L'éditeur s'appuie sur des outils d'analyse comme Meltwater et les données Netflix pour identifier les tendances de consommation culturelle. Signé sous le pseudonyme RL Killmore, le roman a été écrit par une auteure romance américaine rémunérée et impliquée dans la promotion. « Si vous pensez à l'avenir de l'édition comme étant des grands modèles de langage ou sans auteur, vous perdez toutes ces opportunités. Nous constatons que nos livres qui se vendent le mieux en traduction sont ceux où l'auteur fait de la promotion », souligne la directrice des droits.
Malgré cette approche pragmatique des nouvelles tendances, Simon & Schuster refuse catégoriquement les contenus générés par IA. « Nous ne licencierons jamais nos livres à un modèle d'entraînement d'IA », affirme Amy Fletcher. La question du copyright reste centrale : un contenu produit par LLM (Large Language Model) n'appartient à personne juridiquement, rendant toute cession de droits impossible.
Le groupe lance également Simon Maverick, une collection « audio first » qui publiera principalement des titres déjà autoédités, acquis pour une première exploitation en format audio. Un signal de la croissance du marché de l'écoute, impensable il y a dix ans selon la directrice des droits.

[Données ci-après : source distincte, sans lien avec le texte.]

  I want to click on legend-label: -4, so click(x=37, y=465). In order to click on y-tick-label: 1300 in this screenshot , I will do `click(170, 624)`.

Face à un marché du livre décrit comme « plat » par plusieurs participants à cet atelier de la conférence des éditeurs de Sharjah, Simon & Schuster mise sur la curation drastique de son catalogue de droits, ne conservant que les titres à fort potentiel commercial international. La romance et le thriller demeurent les genres les plus performants, tandis que la non-fiction sérieuse à tendance académique peine à trouver preneurs.